Third, it is a heavier karma to collect when you curse especially after making a promise to an Enlightened being that you will not do so. However, on the bright side, due to this promise, for every moment you do not curse, you collect good karma and merits for upholding this promise.

My suggestion to you is, learn more Dharma. Although I do not have much knowledge, I can tell you that by practicing the Dharma, you will see much change in your mind and see much positive in your life. I usually get my Dharma knowledge from the following websites:

I wish you much luck in your Dharma practice. Remember, only wisdom and knowledge can help us all out of samsara... no amount of promise you make to the Buddha can liberate you... only you can do that yourself.

gogota
16 Jan 13, 22:42
What is hell ?

Christianity and Islam are 2 religion that used fear and human foolishness to control their members. That is why they are so widespread.

Just calm your mind and simply imagine there is no hell and no heaven. Just like what i did when I was trapped inside Christianity. Only you can bring salvation upon yourself. Hope you can free of this suffering. I have been there, not easy to escape also. But thank you John Lennon.

Element
17 Jan 13, 07:26
What is hell ?
Buddha taught 'hell' is a state of acute suffering, self-destruction & anguish.

Like when people get addictions that torment them; like when people go to war & suffer torment, leading to suicide; like being completely heartbroken.

There are so many examples of 'hell' in this very life.

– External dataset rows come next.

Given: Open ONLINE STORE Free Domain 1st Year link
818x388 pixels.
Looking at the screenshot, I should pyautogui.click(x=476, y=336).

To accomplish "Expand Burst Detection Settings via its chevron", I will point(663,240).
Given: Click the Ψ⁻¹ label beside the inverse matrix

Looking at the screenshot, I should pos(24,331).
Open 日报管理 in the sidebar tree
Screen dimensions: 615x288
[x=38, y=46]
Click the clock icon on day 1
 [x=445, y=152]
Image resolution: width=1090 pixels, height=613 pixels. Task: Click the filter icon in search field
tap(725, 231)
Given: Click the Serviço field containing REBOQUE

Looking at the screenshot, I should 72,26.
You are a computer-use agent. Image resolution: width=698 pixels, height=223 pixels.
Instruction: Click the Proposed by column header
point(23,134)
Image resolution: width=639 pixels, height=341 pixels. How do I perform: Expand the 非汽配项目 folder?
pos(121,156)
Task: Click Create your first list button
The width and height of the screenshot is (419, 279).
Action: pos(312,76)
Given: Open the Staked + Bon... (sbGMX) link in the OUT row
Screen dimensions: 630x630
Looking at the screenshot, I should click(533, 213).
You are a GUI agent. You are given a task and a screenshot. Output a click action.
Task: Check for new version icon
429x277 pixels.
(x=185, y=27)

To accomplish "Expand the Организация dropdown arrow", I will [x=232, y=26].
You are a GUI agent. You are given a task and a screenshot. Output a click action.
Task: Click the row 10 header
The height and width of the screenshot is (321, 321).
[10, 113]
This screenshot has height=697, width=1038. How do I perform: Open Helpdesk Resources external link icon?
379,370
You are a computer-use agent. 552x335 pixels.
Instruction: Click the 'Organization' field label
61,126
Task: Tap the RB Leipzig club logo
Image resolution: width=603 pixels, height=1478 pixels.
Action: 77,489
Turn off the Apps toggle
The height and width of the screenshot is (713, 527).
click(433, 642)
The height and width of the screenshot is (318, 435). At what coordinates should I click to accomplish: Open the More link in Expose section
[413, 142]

Buddha explained there is a Great Hell that arises & exists in relation to what is seen, heard, smelted, tasted, touched & cognised.

:neutral:

Juniper
21 Jan 13, 00:54
Great post Element! I like the way you have explained this. To some groups of people the idea of heaven and hell has been repeatedly told to them since childhood, therefore, without seeking facts or the truth they have put blind faith that heaven and hell are places people go to after they die. So, I think Fletcher was trying to point out that hell is not a place.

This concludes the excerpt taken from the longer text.